L’interdiction des armes chimiques a été décrétée une première fois en 1925 à l’occasion du « Protocole de Genève ». Mais quelques années plus tard il y eut la Deuxième Guerre Mondiale, qui sans armes chimiques a néanmoins occasionné cinquante millions de morts, avec pour apothéose le rasage  des villes d’Hiroshima et de Nagasaki au moyen de la bombe atomique. En 1993 le « Protocole de Genève » a été consolidé par un nouvel accord international, à savoir la « Convention sur les Armes Chimiques ». Mais à peine un an plus tard le génocide du Rwanda a fauché  huit cent mille êtres humains à coups de machette. Au lieu de compter les morts, l’ONU envisage peut-être maintenant de réunir une conférence internationale pour délibérer d’une « Convention sur les Machettes » afin de prévenir d’autres génocides.
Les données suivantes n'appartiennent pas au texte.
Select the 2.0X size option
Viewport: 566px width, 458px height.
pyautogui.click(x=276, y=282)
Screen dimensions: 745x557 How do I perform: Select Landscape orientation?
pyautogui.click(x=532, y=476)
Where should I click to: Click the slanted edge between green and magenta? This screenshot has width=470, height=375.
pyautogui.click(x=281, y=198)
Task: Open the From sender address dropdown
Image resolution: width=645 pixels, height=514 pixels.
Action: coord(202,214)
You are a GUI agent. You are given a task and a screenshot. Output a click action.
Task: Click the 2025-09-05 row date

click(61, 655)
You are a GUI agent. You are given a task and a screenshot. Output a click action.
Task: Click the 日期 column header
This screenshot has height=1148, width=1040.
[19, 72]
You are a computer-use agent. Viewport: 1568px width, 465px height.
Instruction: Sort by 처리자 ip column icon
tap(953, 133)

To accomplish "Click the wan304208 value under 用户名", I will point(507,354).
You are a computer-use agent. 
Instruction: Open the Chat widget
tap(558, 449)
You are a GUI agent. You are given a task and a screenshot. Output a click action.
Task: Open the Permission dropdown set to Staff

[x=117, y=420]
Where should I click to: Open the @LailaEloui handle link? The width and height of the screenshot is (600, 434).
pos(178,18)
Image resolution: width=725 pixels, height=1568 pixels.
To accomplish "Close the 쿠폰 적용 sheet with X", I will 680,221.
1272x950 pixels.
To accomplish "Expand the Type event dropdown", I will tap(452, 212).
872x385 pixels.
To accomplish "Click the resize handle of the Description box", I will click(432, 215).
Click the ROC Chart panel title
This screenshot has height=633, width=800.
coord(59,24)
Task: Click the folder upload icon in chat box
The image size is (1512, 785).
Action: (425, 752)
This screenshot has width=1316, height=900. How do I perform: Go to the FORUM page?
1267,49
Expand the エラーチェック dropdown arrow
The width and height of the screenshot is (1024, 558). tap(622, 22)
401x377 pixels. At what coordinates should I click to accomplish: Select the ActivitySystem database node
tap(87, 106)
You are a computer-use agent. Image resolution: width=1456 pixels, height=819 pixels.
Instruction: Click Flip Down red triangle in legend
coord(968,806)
La question que pose le conflit en Syrie n’est pas celle de l’utilisation d’armes chimiques, mais bien celle du meurtre de civils, étant bien entendu que le droit d’ingérence suppose que les faits soient établis de manière irréfutable. Comme il semble que cette guerre ait causé à ce jour plus de cent mille morts par des moyens conventionnels, on ne voit pas au nom de quoi Obama a estimé devoir attendre que quelques victimes supplémentaires soient exterminées par des moyens chimiques. Les morts conventionnels seraient-ils moins morts que les morts chimiques?

En réalité il s’avère qu’Obama n’a jamais eu l’intention d’attaquer la Syrie autrement qu’au moyen de paroles creuses. Et si maintenant les syriens décidaient de détruire leurs stocks d’armes chimiques sous contrôle international, cela changerait quoi ? Recevraient-ils une reconduction du permis de tuer tel qu’il existe actuellement ? La question de fond, qui est celle de la liquidation de populations civiles serait-elle résolue, même partiellement ? Les millions de réfugiés qui ont fui les combats reprendraient-ils confiance et rentreraient-ils chez eux ? La vérité est que les seuls pays qui ont un rôle positif dans cette affaire sont certains voisins de la Syrie, dont Israël, qui apportent quotidiennement et en silence une aide humanitaire aux  victimes.

La Constitution américaine permet au Président de décider d’une opération militaire sans s’en référer aux représentants du peuple. L’esprit de cette disposition est d’éviter qu’en cas de crise des décisions de cette importance ne soient tributaires de calculs politiciens qui pourraient prendre le pas sur l’intérêt général. Il appartient donc au seul Président des Etats-Unis de prendre ses responsabilités, or c’est précisément ce dont Obama se défile. Il est maintenant obligé de tout mettre en œuvre pour emmener l’opinion publique à le suivre afin de ne pas perdre la face. Pour ce faire il se démène pour démontrer à quel point le régime syrien est criminel, mais cette rhétorique même le conduit à une impasse, parce que si Obama plaide la dangerosité extrême de Bachar Assad, alors ce n’est plus cohérent avec le plan annoncé, qui consiste à ne pas le renverser.

Il est probable que les iraniens tirent par rapport à leurs ambitions nucléaires des enseignements de la confusion d’Obama. Ce qui est sûr, c’est que ses rodomontades n’impressionnent plus personne malgré la formidable puissance des Etats-Unis. Dans le passé il est également  arrivé à Israël de considérer qu’il y avait en matière d’armements de destruction massive des lignes rouges que ses ennemis n’avaient pas intérêt à franchir. La différence c’est que les israéliens n’ont jamais jugé utile de le claironner haut et fort, mais le moment venu ils ont su agir avec discernement, de manière responsable et efficace. Il est probable que cette politique vient d’être renforcée en Israël grâce à un Président américain qui ne comprend rien – ou qui ne veut rien comprendre – au Moyen-Orient.